• [DIRECTIONS FOR THIS TASK]: Take the part that opens with the line containing "Image resolution: width=1759" and closes with the line containing "coord(566,706)", and write it out again with "heading" changed to "title" and everything else left as it is.

• [Text and element pointing entries]:
--- begin ---

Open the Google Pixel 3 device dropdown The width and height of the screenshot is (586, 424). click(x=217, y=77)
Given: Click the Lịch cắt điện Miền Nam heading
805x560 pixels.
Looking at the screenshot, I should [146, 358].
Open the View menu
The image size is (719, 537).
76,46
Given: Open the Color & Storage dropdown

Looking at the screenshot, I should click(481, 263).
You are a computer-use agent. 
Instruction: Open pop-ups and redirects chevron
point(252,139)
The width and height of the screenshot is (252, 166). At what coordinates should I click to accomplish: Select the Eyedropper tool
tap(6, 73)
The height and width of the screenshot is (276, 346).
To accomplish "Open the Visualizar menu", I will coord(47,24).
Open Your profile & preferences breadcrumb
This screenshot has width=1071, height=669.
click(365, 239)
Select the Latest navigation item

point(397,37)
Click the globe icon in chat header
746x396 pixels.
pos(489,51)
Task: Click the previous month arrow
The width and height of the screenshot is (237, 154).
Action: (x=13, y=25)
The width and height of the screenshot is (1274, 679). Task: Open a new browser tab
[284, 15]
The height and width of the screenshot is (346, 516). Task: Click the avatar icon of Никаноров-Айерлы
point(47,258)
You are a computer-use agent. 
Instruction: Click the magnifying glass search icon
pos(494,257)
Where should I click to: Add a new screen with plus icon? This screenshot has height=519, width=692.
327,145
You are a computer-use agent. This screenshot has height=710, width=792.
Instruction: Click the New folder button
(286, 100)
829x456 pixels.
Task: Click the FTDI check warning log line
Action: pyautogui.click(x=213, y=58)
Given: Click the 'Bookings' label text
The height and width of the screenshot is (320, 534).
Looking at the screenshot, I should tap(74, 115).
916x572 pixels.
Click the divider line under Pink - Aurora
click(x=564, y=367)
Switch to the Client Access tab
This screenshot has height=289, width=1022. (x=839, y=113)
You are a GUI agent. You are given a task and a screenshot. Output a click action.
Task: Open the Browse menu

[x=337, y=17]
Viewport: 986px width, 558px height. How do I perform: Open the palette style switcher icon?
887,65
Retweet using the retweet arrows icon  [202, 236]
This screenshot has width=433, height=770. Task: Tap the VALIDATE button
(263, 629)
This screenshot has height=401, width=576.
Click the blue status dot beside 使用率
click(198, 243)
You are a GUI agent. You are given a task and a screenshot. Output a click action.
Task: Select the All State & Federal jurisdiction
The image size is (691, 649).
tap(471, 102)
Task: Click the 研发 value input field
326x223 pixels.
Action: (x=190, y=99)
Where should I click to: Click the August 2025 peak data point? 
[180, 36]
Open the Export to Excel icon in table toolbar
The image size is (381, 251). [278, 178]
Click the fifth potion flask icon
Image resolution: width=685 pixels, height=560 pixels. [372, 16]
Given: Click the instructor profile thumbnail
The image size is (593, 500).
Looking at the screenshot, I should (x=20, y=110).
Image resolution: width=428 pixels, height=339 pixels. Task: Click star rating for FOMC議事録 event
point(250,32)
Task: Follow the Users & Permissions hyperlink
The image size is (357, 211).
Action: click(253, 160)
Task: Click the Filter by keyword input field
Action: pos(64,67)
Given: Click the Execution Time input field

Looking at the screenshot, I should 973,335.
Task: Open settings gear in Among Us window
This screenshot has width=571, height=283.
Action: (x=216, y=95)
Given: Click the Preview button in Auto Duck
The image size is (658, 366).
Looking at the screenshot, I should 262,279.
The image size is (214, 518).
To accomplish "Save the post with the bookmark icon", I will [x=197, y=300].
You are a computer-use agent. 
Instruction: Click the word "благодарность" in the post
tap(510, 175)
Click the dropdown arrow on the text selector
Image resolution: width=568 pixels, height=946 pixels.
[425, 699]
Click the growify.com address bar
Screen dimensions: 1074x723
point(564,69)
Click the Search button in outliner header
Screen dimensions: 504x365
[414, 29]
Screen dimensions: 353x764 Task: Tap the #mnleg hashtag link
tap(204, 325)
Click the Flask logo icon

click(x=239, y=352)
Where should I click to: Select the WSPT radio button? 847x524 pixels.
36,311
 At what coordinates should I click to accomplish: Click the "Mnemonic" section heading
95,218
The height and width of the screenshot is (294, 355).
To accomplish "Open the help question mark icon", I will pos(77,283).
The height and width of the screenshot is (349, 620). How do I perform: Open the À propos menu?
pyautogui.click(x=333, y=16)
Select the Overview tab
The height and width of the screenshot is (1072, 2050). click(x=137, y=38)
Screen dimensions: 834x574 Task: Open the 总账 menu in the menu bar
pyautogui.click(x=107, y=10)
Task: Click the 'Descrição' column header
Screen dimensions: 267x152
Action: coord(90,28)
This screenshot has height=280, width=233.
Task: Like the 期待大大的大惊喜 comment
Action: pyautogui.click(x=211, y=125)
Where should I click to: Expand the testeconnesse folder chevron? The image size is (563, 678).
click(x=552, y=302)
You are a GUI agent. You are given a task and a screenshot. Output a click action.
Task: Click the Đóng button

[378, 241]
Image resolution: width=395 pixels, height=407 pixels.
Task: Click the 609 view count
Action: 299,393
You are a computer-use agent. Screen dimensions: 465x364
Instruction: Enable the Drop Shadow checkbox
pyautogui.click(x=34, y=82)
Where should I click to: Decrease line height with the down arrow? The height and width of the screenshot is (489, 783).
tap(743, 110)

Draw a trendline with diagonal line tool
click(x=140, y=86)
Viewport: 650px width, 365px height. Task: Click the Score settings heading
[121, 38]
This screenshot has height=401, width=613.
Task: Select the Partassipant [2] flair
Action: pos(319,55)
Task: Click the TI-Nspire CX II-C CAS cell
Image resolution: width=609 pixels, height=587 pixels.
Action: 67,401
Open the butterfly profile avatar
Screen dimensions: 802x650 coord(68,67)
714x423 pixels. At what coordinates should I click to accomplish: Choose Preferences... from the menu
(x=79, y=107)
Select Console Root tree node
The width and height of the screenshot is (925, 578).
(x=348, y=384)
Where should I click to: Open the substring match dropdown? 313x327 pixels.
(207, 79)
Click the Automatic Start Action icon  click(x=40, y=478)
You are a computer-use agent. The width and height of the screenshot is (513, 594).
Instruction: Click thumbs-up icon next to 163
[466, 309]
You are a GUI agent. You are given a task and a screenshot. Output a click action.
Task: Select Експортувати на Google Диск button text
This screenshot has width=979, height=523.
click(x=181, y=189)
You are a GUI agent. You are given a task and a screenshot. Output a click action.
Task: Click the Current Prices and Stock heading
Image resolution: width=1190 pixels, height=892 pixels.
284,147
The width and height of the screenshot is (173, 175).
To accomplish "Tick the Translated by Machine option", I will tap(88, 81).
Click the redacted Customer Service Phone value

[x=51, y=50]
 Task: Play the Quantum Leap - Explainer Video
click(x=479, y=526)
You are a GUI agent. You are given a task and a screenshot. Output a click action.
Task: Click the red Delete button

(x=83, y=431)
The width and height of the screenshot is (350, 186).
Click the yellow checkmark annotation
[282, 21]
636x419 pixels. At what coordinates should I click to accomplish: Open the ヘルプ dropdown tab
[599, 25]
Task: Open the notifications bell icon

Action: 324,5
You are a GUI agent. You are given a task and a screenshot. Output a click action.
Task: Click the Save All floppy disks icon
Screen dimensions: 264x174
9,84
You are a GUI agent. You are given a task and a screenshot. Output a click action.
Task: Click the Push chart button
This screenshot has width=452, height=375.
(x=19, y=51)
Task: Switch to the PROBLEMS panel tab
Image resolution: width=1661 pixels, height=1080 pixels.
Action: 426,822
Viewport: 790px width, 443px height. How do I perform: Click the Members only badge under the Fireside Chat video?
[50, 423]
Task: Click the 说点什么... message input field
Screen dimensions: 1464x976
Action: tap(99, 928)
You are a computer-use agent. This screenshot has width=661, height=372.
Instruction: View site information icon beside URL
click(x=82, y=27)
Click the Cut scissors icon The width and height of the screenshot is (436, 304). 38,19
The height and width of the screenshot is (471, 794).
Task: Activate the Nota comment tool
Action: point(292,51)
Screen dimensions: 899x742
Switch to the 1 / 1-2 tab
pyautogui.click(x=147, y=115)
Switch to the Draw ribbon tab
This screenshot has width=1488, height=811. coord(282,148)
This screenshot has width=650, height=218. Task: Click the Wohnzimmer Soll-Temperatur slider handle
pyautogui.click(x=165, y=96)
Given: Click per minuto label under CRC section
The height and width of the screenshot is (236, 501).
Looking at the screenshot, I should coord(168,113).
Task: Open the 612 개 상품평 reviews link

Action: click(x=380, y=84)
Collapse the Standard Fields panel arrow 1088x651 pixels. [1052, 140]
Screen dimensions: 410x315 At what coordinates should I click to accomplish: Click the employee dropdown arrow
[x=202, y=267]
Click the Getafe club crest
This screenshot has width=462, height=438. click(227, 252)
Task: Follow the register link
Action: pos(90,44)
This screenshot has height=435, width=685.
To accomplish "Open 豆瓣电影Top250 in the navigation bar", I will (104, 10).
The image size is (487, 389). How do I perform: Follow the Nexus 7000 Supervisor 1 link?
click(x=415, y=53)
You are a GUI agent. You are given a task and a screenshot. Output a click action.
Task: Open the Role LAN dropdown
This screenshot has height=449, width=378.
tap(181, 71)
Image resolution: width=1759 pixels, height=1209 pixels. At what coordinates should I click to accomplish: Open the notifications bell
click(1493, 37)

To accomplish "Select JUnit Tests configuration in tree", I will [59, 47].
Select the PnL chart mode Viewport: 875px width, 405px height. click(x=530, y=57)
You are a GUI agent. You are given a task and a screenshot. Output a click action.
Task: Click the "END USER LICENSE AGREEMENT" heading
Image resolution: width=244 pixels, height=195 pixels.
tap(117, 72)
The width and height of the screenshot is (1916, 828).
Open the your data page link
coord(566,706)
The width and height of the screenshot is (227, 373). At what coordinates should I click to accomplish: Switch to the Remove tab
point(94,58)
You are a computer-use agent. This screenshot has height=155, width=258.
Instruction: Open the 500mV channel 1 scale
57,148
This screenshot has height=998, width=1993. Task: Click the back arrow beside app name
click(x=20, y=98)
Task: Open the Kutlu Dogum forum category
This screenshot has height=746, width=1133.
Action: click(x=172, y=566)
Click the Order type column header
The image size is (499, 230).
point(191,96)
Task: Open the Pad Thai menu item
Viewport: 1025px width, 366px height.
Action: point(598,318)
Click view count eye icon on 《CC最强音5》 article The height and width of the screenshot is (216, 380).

--- end ---

• [SOLUTION FOR THIS EXERCISE]:
Image resolution: width=1759 pixels, height=1209 pixels. At what coordinates should I click to accomplish: Open the notifications bell
click(1493, 37)

To accomplish "Select JUnit Tests configuration in tree", I will [59, 47].
Select the PnL chart mode Viewport: 875px width, 405px height. click(x=530, y=57)
You are a GUI agent. You are given a task and a screenshot. Output a click action.
Task: Click the "END USER LICENSE AGREEMENT" title
Image resolution: width=244 pixels, height=195 pixels.
tap(117, 72)
The width and height of the screenshot is (1916, 828).
Open the your data page link
coord(566,706)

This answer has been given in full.